--- Provided records Enclosed Below ---
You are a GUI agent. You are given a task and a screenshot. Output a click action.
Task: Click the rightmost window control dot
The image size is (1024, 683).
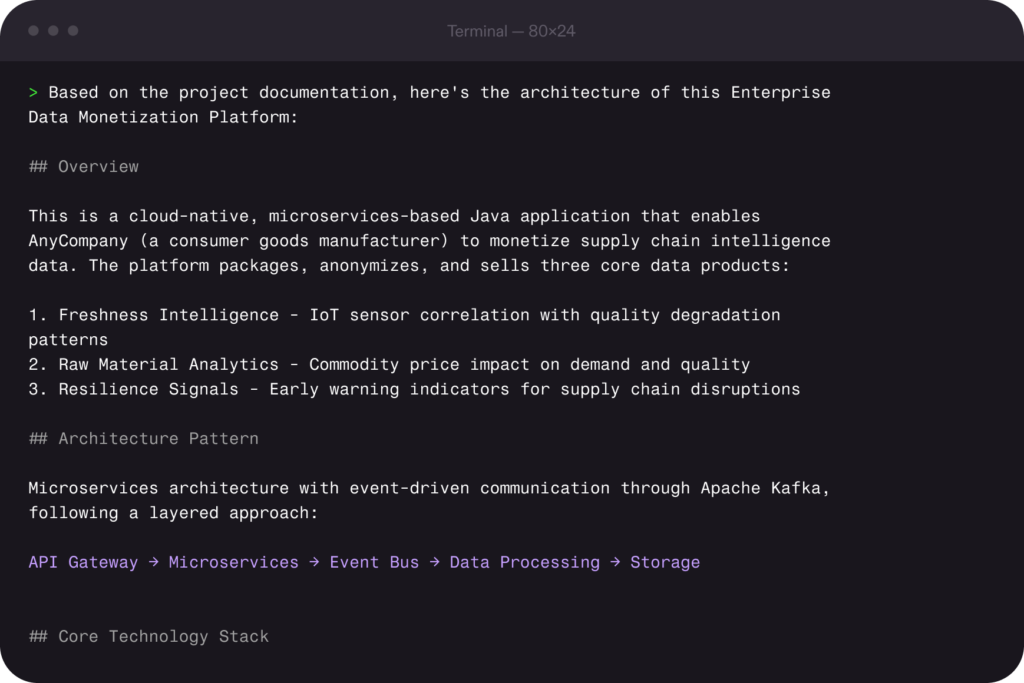click(x=70, y=31)
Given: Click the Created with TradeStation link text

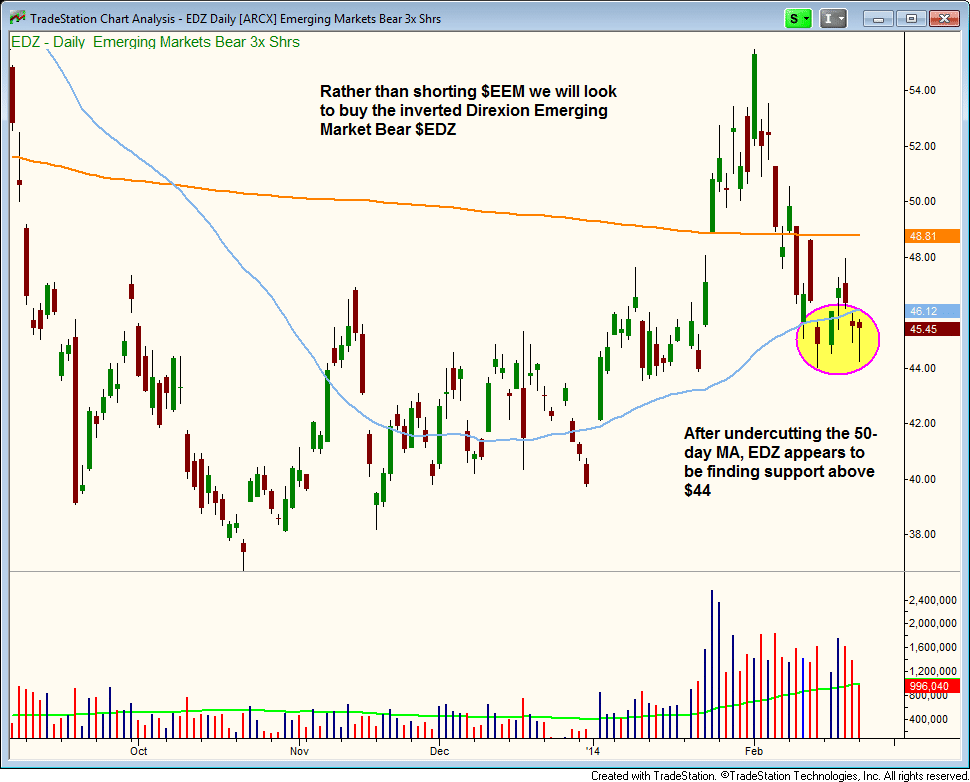Looking at the screenshot, I should click(x=645, y=774).
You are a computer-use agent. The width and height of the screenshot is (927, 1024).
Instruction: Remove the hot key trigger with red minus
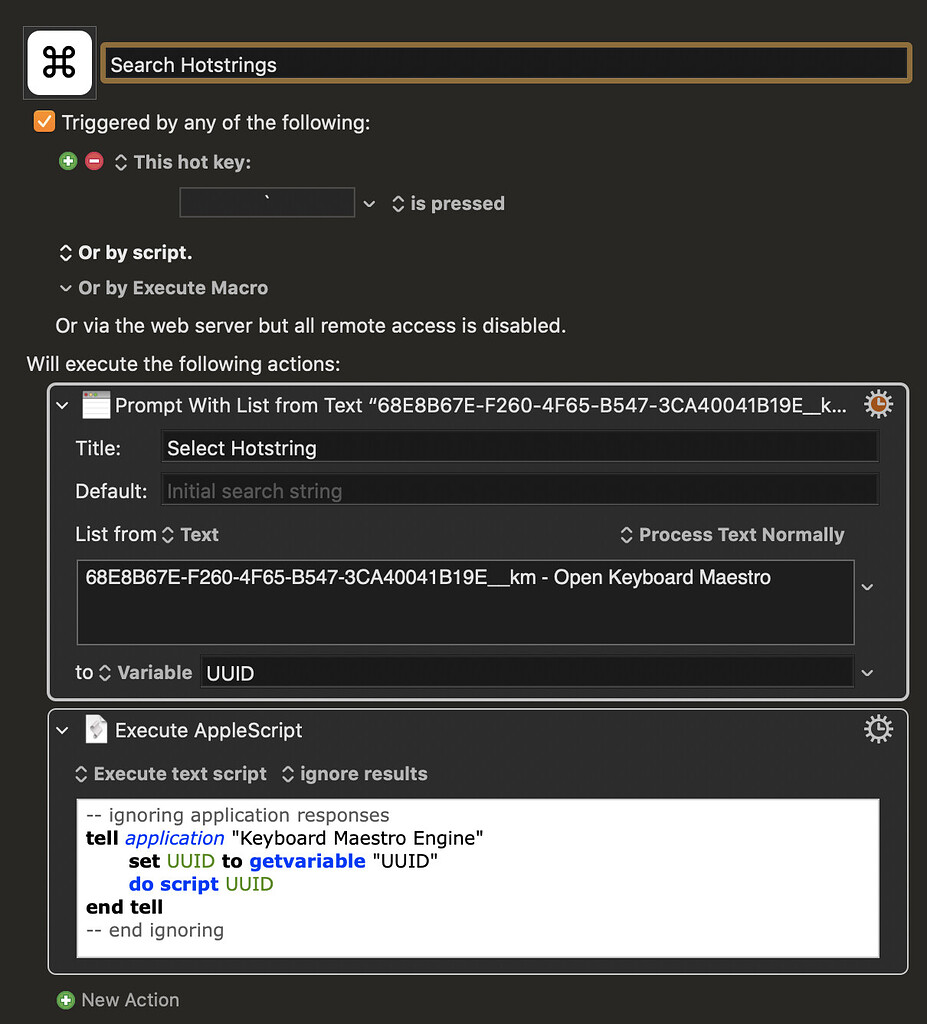(94, 161)
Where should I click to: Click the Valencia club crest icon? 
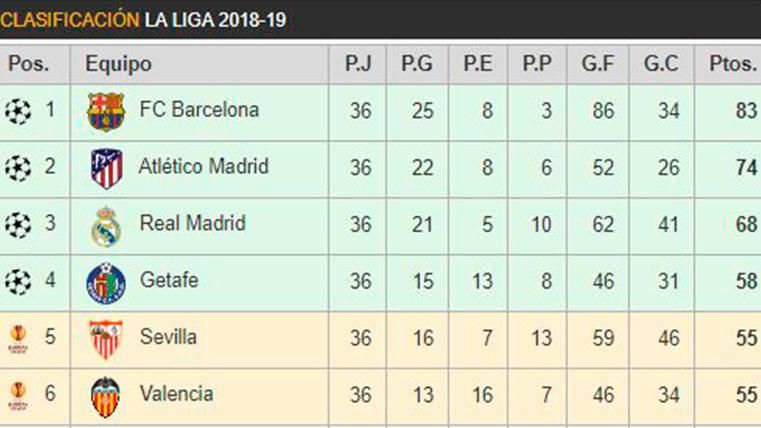(x=106, y=396)
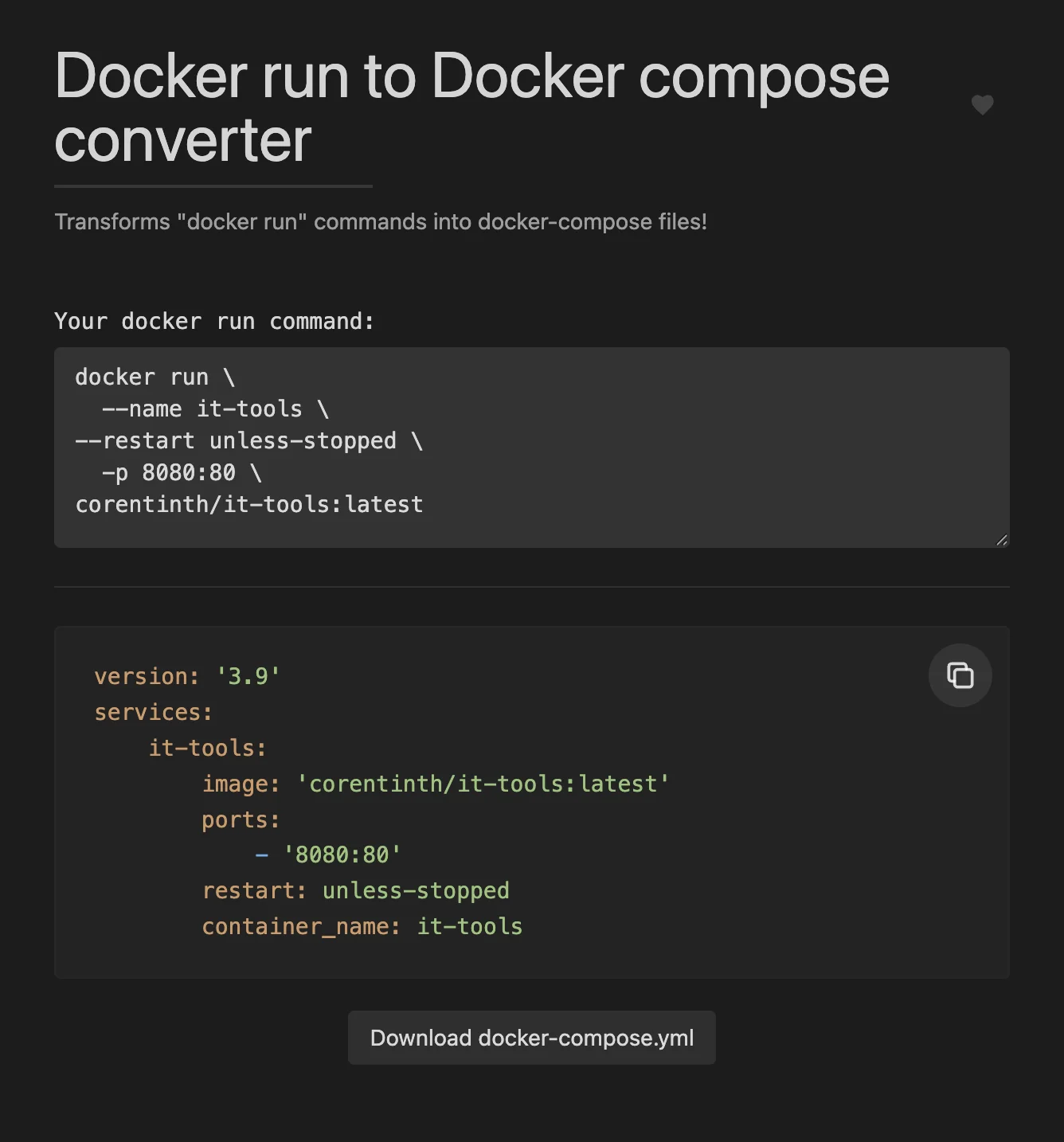Click the copy-to-clipboard icon on the output box
1064x1142 pixels.
[x=960, y=675]

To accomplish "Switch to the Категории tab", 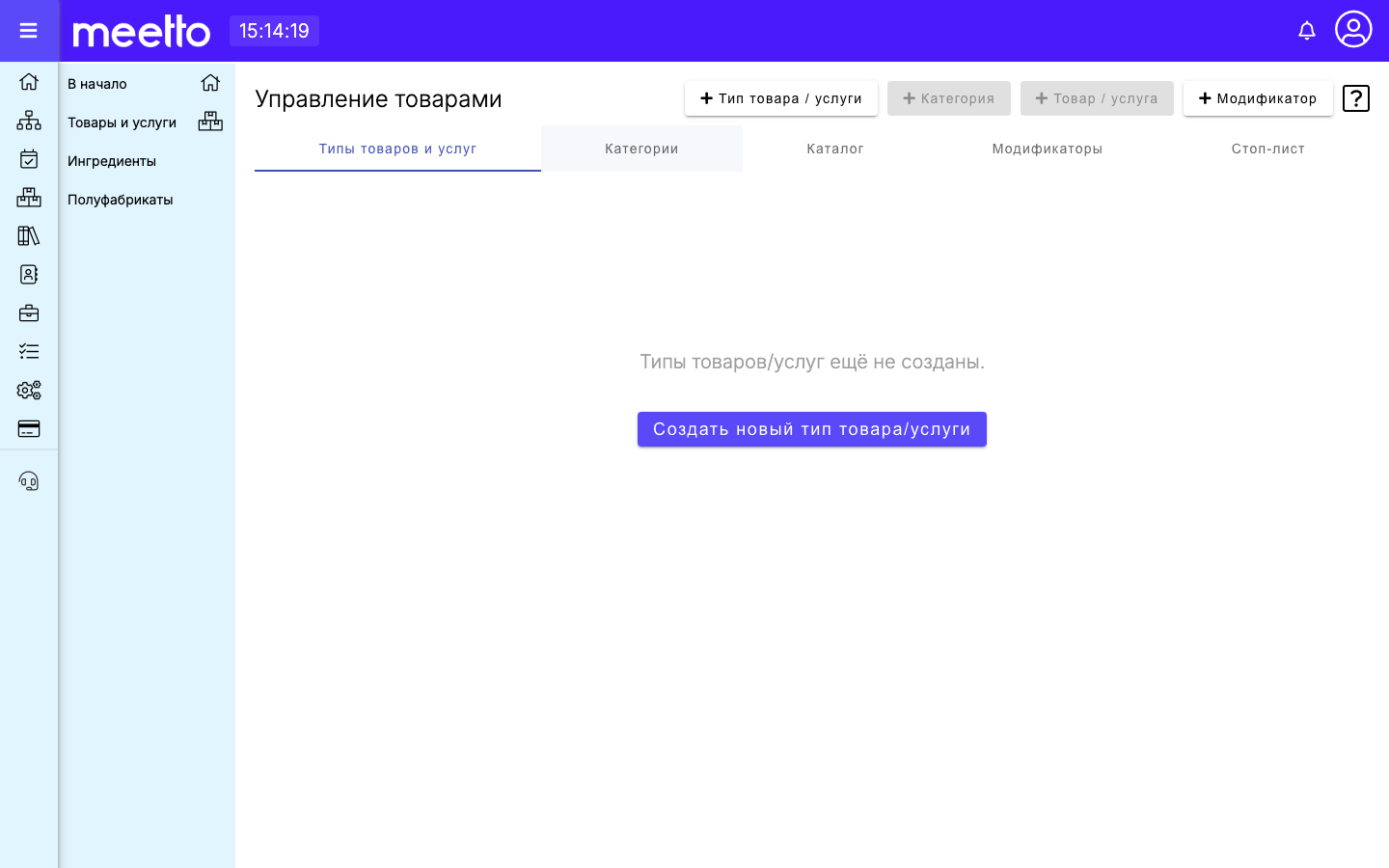I will [x=641, y=149].
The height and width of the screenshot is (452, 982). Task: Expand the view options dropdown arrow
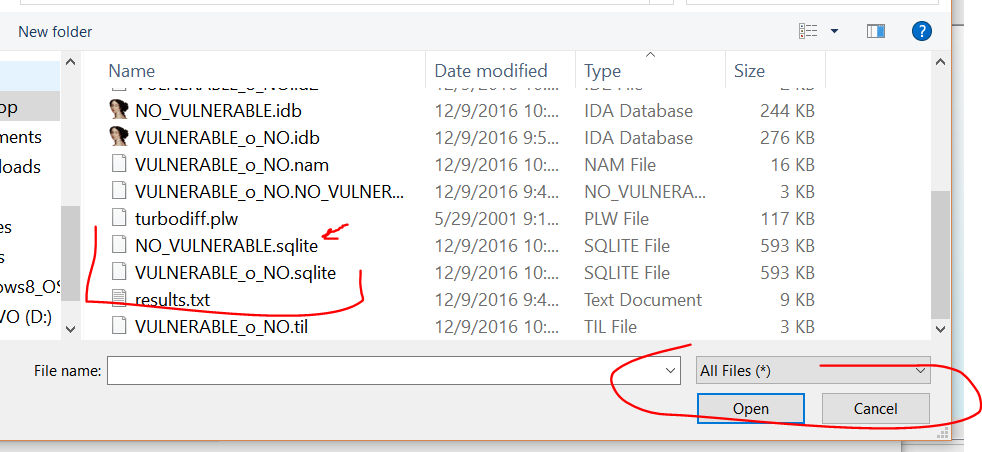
--- End of Enclosed Provided records ---
• Action item: Using the entries above, give the number of lines that carry the string "height", without anything else.

• Your solution: 2